First, the Task Force is formulating detention policy not only for detainees already at Guantanamo, but also for future, not-yet-abducted detainees as well. From the first paragraph of the memo (click image to enlarge):

The memo goes on to state that they are examining "what the rules and boundaries should be for any future detentions under the law of war." The anonymous Obama officials emphasized in the briefing that "the goal . . . is to build a 'durable and effective' framework for dealing with the detainees at Guantánamo and future detainees captured in the fight against terrorists."

Nobody is talking about confining the power of preventive detention or military commissions to current Guantanamo detainees who were tortured. The opposite is true: this is to be a permanent, institutionalized detention scheme with the power vested in the President going forward to imprison people with no charges. Claiming this is necessary because of what Bush did to the 230 remaining Guantanamo detainees is a total nonsequitur. If, as Obama defenders claim, that is really the justification, why will these powers apply well beyond that? And relatedly, as I've asked dozens of times with no answer: how can Obama's military commissions be a solution to the problem of torture-obtained evidence when, according to Obama, those commissions -- exactly like federal courts -- also allegedly won't allow evidence obtained by torture?

Second, as a result of breathtakingly broad criminal laws in the U.S. defining "material support for terrorism," there are few things easier than obtaining a criminal conviction in federal court against people accused of being Terrorists. Even if the only thing someone has done is joined a group decreed to be a Terrorist organization, without even engaging in (or even planning) any violent acts, federal prosecutors are well-armed to convict them.
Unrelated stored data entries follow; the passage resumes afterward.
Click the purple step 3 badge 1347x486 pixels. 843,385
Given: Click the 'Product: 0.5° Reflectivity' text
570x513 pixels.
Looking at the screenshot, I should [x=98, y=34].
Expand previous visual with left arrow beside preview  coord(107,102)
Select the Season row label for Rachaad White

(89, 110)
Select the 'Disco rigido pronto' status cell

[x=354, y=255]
In May, the DOJ obtained a conviction in a federal court of a Somalian-Canadian on "material support" charges for doing little more than expressing loyalty to Al Qaeda. Two other Americans of Somalian descent were just indicted on the same charge as a result of their alleged membership in a "militant Islamic group," Shabaab. The FBI website even boasts:

Since the 1990s, the U.S. Attorney’s Office for the Southern District of New York (SDNY) hasinvestigated and successfully prosecuted a wide range of international and domestic terrorism cases—including the bombings of the World Trade Center and U.S. Embassies in East Africa in the 1990s. More recent cases include those against individuals who provided material support to al Qaeda and other terrorist groups, as well as against international arms trafficker Monzer al Kassar and the Somalian pirate charged in the hijacking of the Maersk Alabama.
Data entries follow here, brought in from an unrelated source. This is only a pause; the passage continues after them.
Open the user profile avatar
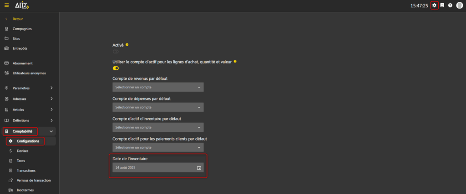Viewport: 466px width, 194px height. click(x=459, y=5)
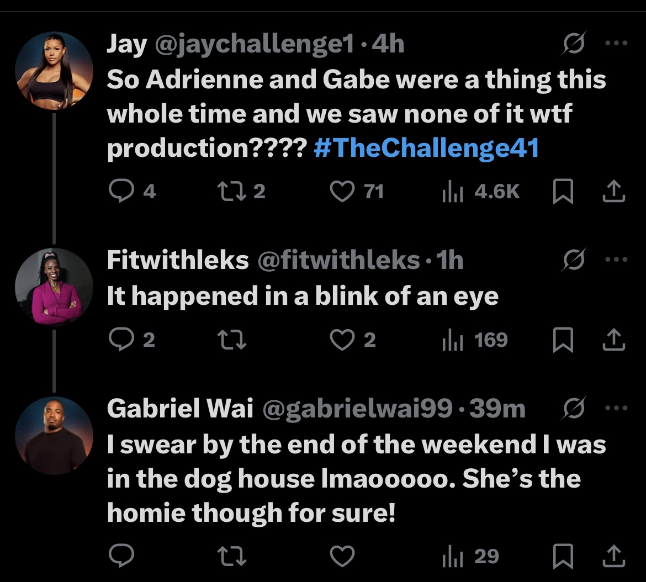Screen dimensions: 646x582
Task: Open more options menu on Jay's tweet
Action: (x=616, y=43)
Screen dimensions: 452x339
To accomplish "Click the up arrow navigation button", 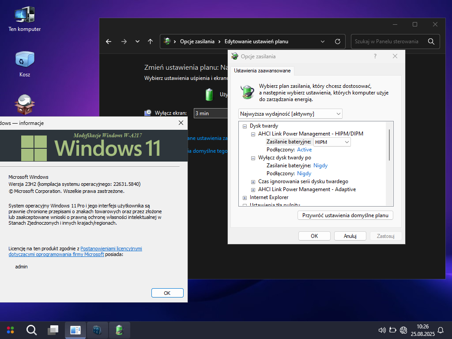I will tap(150, 41).
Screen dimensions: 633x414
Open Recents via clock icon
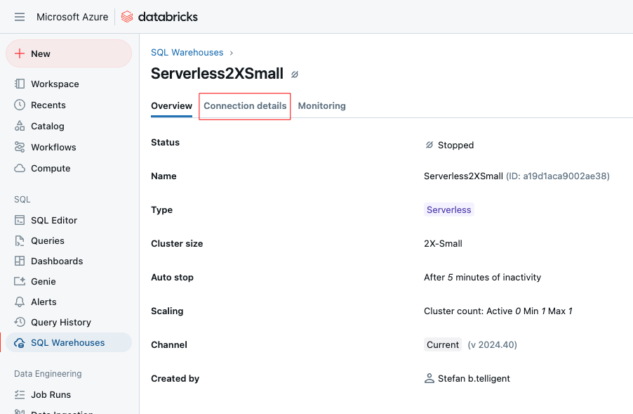(20, 105)
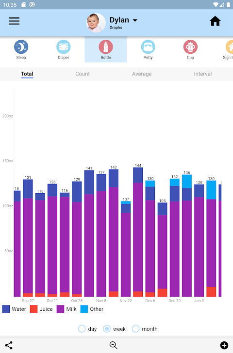Tap Dylan's baby profile photo
Viewport: 233px width, 353px height.
coord(96,22)
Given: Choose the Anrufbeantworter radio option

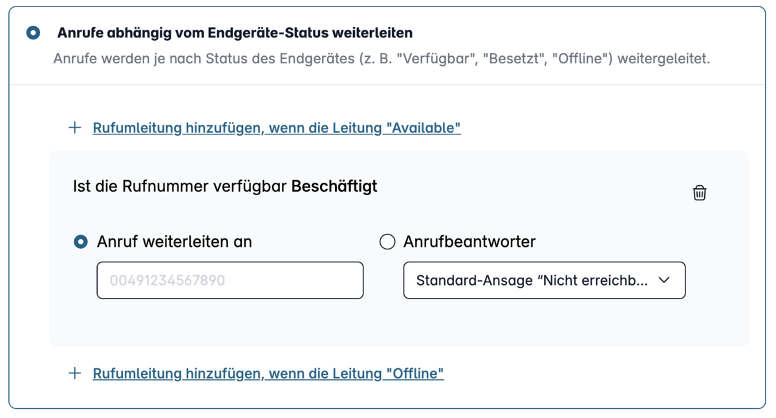Looking at the screenshot, I should point(387,242).
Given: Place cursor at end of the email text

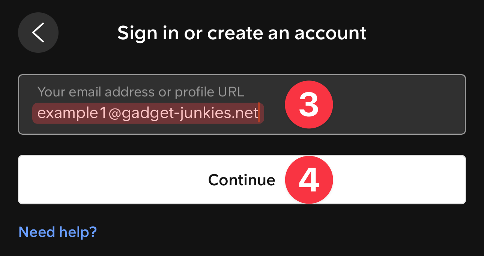Looking at the screenshot, I should (259, 113).
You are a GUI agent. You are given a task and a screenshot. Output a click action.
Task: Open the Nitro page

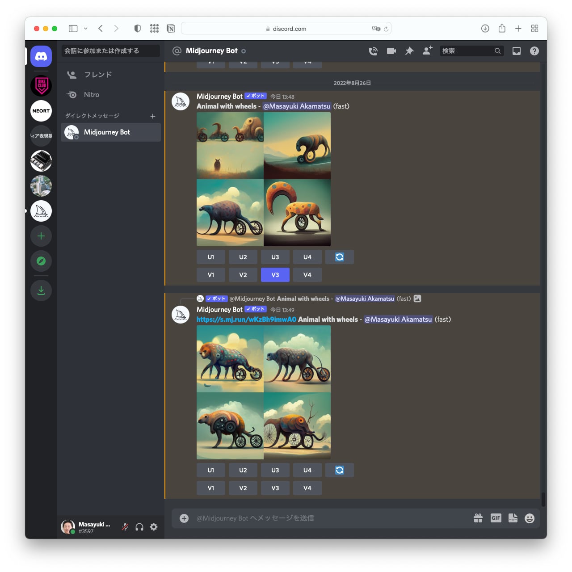92,95
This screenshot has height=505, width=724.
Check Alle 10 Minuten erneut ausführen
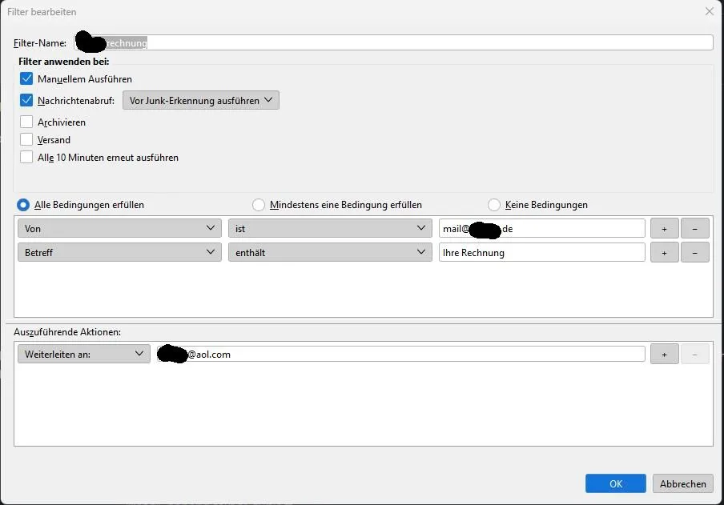(26, 157)

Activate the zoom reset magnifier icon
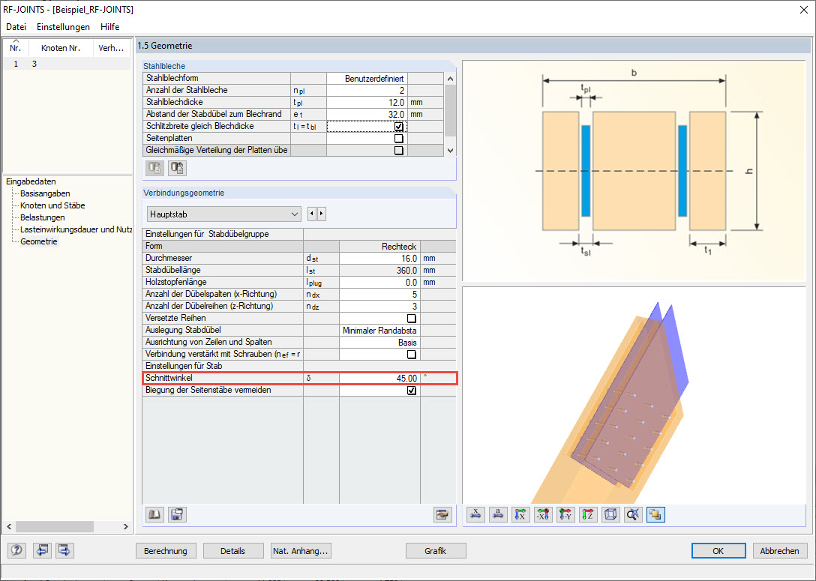tap(632, 514)
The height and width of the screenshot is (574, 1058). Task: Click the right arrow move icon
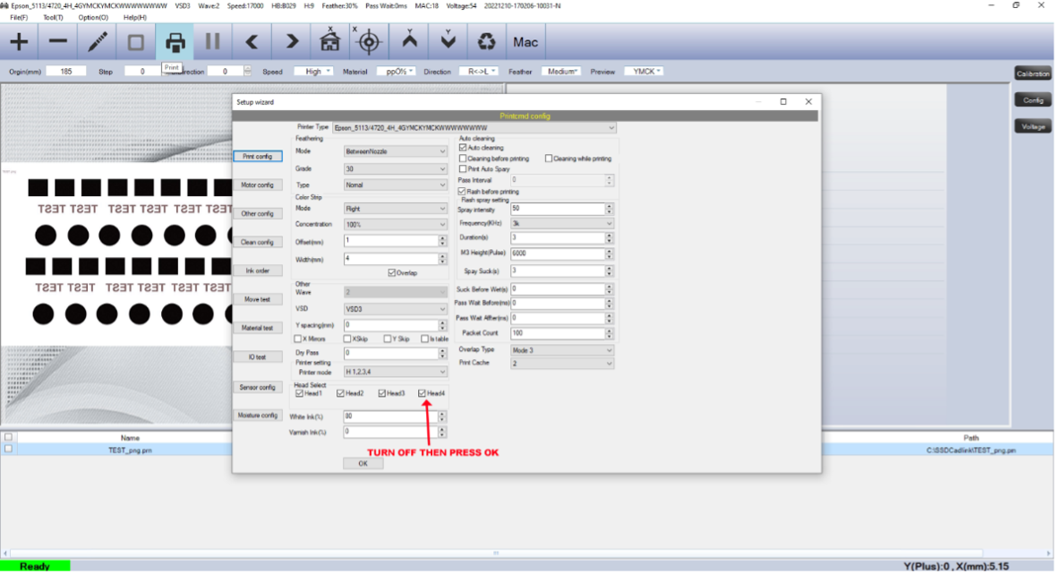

To convict accused Terrorists in court, they need not engage in any violent acts; any involvement with Al Qaeda or other Terrorist groups will suffice. The Task Force's interim report released yesterday itself recognized that the Federal Government is already equipped with extremely broad powers to obtain convictions of Terrorists in federal court:

If we can't even prove in a real court that someone has such minimal involvement with a Terrorist group, then should we be imprisoning them indefinitely? And if the only evidence we have against them was obtained by torture -- evidence which, one should recall, Democrats and progressives insist is unreliable -- then should we really seek to imprison them indefinitely based on such evidence?
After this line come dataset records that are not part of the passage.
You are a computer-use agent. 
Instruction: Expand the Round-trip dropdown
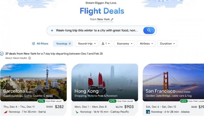click(87, 44)
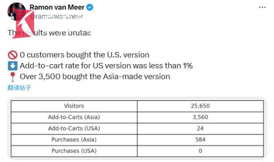Click the Purchases (Asia) cell
The image size is (274, 162).
pyautogui.click(x=74, y=140)
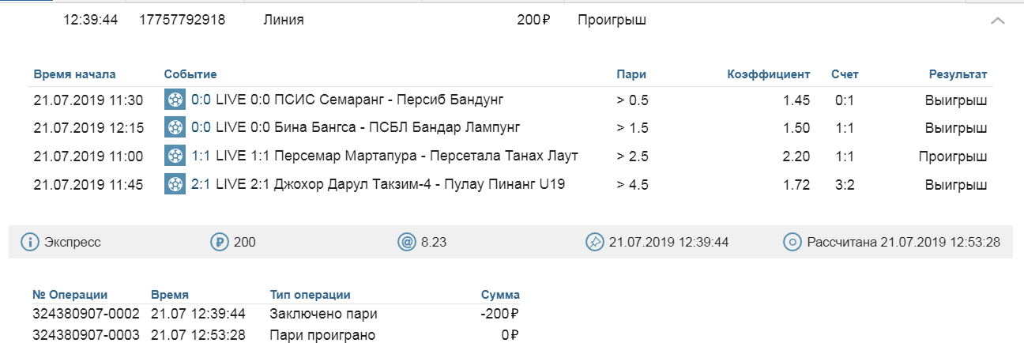
Task: Click operation number 324380907-0002
Action: tap(86, 314)
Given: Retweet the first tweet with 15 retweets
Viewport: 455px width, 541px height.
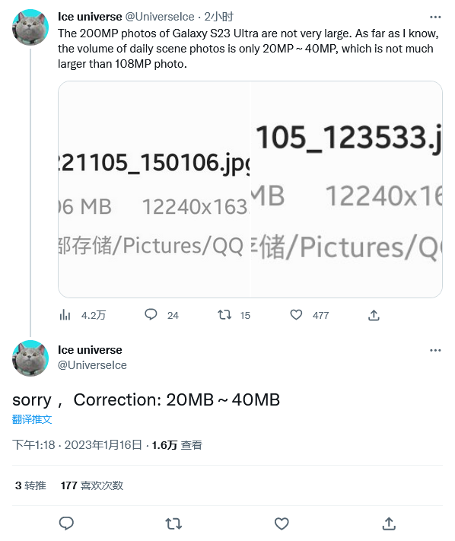Looking at the screenshot, I should pos(224,315).
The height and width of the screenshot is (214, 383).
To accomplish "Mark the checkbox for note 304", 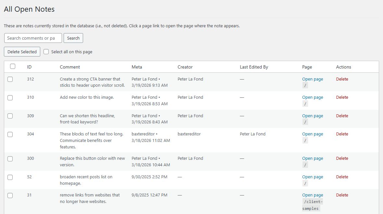I will (10, 134).
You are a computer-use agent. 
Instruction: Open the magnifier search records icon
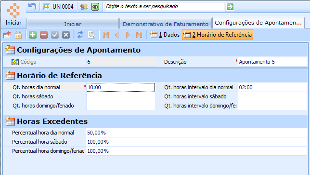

Manifestly, this isn't about anything other than institutionalizing what has clearly emerged as the central premise of the Obama Justice System: picking and choosing what level of due process each individual accused Terrorist is accorded, to be determined exclusively by what process ensures that the state will always win. If they know they'll convict you in a real court proceeding, they'll give you one; if they think they might lose there, they'll put you in a military commission; if they're still not sure they will win, they'll just indefinitely imprison you without any charges [adocument accompanying the interim report (.pdf) states: "if the prosecution team concludes that prosecution is not feasible in any forum, it may recommend that the case be returned to the Executive Order 13492 Review for other appropriate disposition"]. It's Kafkaesque show trials in their most perverse form: the outcome is pre-determined (guilty and imprisoned) and only the process changes. That's especially true since, even where a miscalculation causes someone to be tried but then acquitted, the power to detain them could still be asserted.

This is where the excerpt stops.